> **WORK REQUEST**
Copy each entry below exactly as it appears.

Start of Block

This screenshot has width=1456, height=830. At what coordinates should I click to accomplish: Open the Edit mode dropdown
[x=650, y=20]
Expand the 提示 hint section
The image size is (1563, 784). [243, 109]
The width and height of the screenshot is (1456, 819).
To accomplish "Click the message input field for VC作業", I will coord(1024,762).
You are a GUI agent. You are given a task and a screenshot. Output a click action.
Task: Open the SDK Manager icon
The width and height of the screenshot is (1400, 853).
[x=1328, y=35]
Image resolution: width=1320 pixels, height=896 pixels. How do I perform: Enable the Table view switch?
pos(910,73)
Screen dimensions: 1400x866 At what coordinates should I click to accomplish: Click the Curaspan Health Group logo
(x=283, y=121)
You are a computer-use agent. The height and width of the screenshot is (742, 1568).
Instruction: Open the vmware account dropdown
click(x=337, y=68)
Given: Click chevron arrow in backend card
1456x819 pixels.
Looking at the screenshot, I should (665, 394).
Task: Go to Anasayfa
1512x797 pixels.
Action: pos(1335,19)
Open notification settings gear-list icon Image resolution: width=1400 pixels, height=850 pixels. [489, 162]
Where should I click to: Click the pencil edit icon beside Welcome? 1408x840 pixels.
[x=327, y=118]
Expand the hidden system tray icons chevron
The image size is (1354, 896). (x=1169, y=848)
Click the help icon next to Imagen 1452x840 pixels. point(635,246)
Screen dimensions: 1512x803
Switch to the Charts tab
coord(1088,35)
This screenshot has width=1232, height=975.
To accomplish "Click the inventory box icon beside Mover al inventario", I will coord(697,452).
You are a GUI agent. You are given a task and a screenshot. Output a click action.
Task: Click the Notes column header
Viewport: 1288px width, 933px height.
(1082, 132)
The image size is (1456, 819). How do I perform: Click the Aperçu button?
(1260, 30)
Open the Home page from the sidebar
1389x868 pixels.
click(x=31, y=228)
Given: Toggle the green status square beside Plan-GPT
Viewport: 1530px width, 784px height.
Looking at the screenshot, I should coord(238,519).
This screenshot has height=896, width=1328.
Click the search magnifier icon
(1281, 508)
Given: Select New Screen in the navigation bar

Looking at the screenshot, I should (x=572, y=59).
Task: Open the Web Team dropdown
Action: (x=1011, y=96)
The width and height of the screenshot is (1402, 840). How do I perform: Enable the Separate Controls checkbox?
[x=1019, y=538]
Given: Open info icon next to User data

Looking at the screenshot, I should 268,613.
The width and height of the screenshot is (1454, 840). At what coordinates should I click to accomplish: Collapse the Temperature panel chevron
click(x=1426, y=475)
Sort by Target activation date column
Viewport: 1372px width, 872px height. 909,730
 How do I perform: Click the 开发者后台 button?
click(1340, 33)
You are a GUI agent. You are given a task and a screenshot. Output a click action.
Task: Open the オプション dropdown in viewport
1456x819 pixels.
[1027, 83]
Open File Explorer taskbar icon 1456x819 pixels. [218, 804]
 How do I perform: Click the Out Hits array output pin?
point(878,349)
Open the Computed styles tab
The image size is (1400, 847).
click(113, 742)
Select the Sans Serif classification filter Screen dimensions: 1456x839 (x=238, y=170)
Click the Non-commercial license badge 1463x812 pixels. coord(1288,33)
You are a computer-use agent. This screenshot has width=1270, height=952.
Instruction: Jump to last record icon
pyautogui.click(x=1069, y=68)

End of Block

> **SOLVED EXERCISE**
This screenshot has width=1456, height=830. At what coordinates should I click to accomplish: Open the Edit mode dropdown
[x=650, y=20]
Expand the 提示 hint section
The image size is (1563, 784). [243, 109]
The width and height of the screenshot is (1456, 819).
To accomplish "Click the message input field for VC作業", I will coord(1024,762).
You are a GUI agent. You are given a task and a screenshot. Output a click action.
Task: Open the SDK Manager icon
The width and height of the screenshot is (1400, 853).
[x=1328, y=35]
Image resolution: width=1320 pixels, height=896 pixels. How do I perform: Enable the Table view switch?
pos(910,73)
Screen dimensions: 1400x866 At what coordinates should I click to accomplish: Click the Curaspan Health Group logo
(x=283, y=121)
You are a computer-use agent. The height and width of the screenshot is (742, 1568).
Instruction: Open the vmware account dropdown
click(x=337, y=68)
Given: Click chevron arrow in backend card
1456x819 pixels.
Looking at the screenshot, I should (665, 394).
Task: Go to Anasayfa
1512x797 pixels.
Action: pos(1335,19)
Open notification settings gear-list icon Image resolution: width=1400 pixels, height=850 pixels. [489, 162]
Where should I click to: Click the pencil edit icon beside Welcome? 1408x840 pixels.
[x=327, y=118]
Expand the hidden system tray icons chevron
The image size is (1354, 896). (x=1169, y=848)
Click the help icon next to Imagen 1452x840 pixels. point(635,246)
Screen dimensions: 1512x803
Switch to the Charts tab
coord(1088,35)
This screenshot has width=1232, height=975.
To accomplish "Click the inventory box icon beside Mover al inventario", I will coord(697,452).
You are a GUI agent. You are given a task and a screenshot. Output a click action.
Task: Click the Notes column header
Viewport: 1288px width, 933px height.
(1082, 132)
The image size is (1456, 819). How do I perform: Click the Aperçu button?
(1260, 30)
Open the Home page from the sidebar
1389x868 pixels.
click(x=31, y=228)
Given: Toggle the green status square beside Plan-GPT
Viewport: 1530px width, 784px height.
Looking at the screenshot, I should coord(238,519).
This screenshot has height=896, width=1328.
Click the search magnifier icon
(1281, 508)
Given: Select New Screen in the navigation bar

Looking at the screenshot, I should (x=572, y=59).
Task: Open the Web Team dropdown
Action: (x=1011, y=96)
The width and height of the screenshot is (1402, 840). How do I perform: Enable the Separate Controls checkbox?
[x=1019, y=538]
Given: Open info icon next to User data

Looking at the screenshot, I should 268,613.
The width and height of the screenshot is (1454, 840). At what coordinates should I click to accomplish: Collapse the Temperature panel chevron
click(x=1426, y=475)
Sort by Target activation date column
Viewport: 1372px width, 872px height. 909,730
 How do I perform: Click the 开发者后台 button?
click(1340, 33)
You are a GUI agent. You are given a task and a screenshot. Output a click action.
Task: Open the オプション dropdown in viewport
1456x819 pixels.
[1027, 83]
Open File Explorer taskbar icon 1456x819 pixels. [218, 804]
 How do I perform: Click the Out Hits array output pin?
point(878,349)
Open the Computed styles tab
The image size is (1400, 847).
click(113, 742)
Select the Sans Serif classification filter Screen dimensions: 1456x839 (x=238, y=170)
Click the Non-commercial license badge 1463x812 pixels. coord(1288,33)
You are a computer-use agent. This screenshot has width=1270, height=952.
Instruction: Jump to last record icon
pyautogui.click(x=1069, y=68)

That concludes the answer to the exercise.